Top of The data
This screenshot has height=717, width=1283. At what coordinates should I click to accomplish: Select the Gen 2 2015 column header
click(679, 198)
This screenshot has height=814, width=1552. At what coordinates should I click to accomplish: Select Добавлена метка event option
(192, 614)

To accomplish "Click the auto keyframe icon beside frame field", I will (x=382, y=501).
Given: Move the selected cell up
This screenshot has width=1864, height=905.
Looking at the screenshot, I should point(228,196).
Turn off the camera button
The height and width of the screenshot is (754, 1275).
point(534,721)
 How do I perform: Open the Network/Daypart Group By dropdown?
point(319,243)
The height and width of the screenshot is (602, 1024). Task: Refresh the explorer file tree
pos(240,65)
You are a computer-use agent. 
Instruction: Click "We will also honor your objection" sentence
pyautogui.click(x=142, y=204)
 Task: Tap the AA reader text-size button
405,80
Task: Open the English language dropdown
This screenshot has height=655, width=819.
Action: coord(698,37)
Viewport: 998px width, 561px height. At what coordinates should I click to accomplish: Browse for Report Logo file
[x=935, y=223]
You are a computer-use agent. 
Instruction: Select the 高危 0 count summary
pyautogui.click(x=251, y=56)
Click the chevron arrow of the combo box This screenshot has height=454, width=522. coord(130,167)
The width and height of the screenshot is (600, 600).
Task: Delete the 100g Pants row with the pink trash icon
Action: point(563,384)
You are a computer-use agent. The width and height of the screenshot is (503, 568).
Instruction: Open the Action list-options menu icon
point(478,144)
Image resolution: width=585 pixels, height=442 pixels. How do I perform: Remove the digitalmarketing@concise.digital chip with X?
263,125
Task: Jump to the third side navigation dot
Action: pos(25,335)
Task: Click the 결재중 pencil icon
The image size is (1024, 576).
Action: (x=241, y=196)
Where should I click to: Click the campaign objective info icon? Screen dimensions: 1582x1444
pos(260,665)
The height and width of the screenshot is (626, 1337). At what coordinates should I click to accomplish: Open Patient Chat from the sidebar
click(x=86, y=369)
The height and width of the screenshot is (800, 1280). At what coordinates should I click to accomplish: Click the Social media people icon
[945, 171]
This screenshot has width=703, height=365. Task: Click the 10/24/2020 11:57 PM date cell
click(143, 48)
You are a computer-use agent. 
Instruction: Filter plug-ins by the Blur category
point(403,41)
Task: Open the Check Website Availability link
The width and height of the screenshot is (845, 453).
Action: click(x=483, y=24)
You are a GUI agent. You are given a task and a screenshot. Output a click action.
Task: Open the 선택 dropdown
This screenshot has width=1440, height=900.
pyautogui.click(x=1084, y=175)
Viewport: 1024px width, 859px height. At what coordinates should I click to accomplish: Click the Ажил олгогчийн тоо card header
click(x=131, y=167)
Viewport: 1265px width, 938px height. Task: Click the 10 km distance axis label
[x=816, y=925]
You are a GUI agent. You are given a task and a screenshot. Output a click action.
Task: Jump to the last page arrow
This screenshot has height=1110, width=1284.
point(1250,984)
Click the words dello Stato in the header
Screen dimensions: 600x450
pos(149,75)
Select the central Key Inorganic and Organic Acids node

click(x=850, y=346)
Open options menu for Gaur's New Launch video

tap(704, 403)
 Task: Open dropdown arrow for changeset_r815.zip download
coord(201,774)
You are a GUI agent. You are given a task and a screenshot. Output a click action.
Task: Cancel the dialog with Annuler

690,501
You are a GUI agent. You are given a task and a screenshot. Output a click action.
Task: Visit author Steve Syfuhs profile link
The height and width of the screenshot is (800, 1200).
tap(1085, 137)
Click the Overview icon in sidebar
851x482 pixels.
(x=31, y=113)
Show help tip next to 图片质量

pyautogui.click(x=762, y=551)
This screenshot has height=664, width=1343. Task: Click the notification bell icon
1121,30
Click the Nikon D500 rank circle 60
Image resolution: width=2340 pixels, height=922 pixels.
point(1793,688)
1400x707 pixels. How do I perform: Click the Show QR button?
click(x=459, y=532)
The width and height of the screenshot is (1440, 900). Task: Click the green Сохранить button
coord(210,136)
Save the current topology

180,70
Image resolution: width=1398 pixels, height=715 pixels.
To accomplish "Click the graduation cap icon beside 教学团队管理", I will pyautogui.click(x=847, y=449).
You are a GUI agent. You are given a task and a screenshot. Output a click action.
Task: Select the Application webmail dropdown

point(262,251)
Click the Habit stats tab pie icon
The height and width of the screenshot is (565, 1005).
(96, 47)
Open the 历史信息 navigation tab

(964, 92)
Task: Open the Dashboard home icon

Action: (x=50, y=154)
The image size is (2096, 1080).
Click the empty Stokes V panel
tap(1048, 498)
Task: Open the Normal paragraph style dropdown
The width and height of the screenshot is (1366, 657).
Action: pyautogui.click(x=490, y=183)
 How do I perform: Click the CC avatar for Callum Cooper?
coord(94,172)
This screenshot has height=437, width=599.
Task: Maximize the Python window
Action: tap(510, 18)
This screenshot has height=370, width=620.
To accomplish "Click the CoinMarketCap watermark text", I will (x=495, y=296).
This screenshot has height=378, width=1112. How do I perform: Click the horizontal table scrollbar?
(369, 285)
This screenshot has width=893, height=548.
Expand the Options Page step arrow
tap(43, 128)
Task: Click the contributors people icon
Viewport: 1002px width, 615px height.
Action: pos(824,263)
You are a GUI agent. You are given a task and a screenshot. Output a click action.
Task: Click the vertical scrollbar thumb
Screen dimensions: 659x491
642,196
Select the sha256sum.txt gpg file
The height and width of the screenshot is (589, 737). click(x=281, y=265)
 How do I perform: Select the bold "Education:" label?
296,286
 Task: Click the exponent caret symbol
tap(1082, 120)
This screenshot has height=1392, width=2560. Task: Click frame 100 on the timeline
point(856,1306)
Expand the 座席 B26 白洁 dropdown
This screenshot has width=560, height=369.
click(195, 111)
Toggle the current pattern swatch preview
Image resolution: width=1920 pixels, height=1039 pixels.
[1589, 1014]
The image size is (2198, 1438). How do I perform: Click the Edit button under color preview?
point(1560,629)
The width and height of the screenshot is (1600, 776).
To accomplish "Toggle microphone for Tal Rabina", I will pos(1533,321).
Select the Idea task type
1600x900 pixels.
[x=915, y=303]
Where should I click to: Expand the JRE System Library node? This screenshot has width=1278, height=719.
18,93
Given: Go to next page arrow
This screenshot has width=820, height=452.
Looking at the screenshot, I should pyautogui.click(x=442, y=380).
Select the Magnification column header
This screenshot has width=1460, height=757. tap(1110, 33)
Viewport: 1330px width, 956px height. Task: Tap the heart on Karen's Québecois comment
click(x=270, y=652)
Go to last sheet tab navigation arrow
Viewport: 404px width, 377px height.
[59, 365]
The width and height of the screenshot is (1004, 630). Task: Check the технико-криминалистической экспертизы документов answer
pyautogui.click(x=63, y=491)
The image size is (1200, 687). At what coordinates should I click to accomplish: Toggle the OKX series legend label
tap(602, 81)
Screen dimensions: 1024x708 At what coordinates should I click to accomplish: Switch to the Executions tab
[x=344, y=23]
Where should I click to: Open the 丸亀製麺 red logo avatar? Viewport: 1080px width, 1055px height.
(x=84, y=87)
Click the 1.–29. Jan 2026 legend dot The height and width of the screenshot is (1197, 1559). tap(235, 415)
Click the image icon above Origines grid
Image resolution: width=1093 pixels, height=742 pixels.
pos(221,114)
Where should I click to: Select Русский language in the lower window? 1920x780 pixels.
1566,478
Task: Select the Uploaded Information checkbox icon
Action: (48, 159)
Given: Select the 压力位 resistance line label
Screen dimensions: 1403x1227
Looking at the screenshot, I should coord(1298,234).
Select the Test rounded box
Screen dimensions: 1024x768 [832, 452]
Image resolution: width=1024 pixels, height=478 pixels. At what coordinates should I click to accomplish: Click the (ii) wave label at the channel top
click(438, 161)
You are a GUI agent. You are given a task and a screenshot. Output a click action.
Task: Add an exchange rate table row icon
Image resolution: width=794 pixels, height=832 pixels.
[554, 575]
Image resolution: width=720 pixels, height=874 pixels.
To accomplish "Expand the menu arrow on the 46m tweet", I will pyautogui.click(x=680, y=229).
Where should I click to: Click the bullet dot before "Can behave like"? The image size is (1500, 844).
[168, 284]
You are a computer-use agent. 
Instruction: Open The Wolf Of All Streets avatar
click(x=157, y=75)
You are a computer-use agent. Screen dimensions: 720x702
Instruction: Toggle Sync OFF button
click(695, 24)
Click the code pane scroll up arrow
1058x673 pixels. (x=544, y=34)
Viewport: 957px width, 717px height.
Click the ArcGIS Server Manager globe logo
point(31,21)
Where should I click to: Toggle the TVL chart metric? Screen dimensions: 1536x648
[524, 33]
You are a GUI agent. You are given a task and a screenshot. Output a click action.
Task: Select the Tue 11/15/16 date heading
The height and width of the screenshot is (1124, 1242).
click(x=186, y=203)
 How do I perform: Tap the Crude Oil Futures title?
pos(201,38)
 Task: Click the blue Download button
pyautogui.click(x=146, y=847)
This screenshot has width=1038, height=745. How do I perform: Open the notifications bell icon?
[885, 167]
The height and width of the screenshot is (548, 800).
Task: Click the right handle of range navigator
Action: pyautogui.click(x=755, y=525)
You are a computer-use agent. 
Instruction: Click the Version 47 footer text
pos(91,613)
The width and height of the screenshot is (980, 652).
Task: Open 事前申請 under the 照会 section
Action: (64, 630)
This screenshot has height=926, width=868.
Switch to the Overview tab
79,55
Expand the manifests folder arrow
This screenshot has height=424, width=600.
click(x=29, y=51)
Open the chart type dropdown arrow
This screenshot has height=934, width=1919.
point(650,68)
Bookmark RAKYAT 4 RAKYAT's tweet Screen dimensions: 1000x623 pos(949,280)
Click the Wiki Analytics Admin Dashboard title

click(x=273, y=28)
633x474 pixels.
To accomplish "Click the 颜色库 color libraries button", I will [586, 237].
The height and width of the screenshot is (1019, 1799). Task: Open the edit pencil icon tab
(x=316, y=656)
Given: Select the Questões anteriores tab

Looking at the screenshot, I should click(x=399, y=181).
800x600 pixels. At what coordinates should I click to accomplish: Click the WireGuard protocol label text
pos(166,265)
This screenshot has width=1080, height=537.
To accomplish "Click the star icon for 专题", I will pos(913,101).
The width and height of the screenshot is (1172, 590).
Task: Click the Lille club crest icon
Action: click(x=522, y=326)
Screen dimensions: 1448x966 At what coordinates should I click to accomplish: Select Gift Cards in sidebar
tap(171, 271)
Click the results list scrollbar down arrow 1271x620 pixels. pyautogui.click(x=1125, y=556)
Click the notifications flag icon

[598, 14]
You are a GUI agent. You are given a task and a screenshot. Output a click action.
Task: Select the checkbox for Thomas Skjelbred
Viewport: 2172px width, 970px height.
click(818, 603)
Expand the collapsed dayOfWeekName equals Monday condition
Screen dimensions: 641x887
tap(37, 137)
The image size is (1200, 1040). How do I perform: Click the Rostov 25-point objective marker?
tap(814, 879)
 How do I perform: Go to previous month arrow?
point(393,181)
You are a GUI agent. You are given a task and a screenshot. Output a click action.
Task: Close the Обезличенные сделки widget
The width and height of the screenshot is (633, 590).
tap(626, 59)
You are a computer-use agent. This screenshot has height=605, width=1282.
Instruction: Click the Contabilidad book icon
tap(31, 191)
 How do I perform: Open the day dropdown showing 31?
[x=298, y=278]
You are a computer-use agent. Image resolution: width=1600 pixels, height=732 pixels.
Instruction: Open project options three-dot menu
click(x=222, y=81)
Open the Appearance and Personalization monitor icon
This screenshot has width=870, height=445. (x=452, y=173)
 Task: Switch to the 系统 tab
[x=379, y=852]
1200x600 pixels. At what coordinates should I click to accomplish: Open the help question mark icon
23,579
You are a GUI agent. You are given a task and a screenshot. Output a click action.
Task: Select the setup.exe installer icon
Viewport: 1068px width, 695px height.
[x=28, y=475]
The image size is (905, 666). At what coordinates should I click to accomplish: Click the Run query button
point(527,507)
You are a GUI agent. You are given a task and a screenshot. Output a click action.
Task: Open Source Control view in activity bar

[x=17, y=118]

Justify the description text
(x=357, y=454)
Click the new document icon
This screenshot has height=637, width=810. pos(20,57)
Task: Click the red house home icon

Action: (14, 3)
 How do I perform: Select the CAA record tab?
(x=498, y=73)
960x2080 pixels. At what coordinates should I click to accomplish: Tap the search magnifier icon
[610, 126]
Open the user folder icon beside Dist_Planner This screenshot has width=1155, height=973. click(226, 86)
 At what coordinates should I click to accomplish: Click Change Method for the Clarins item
Bottom of The data
Which of the lines in the data hold the string "tweet"? Report each of them by copying it.

To accomplish "Expand the menu arrow on the 46m tweet", I will pyautogui.click(x=680, y=229).
Bookmark RAKYAT 4 RAKYAT's tweet Screen dimensions: 1000x623 pos(949,280)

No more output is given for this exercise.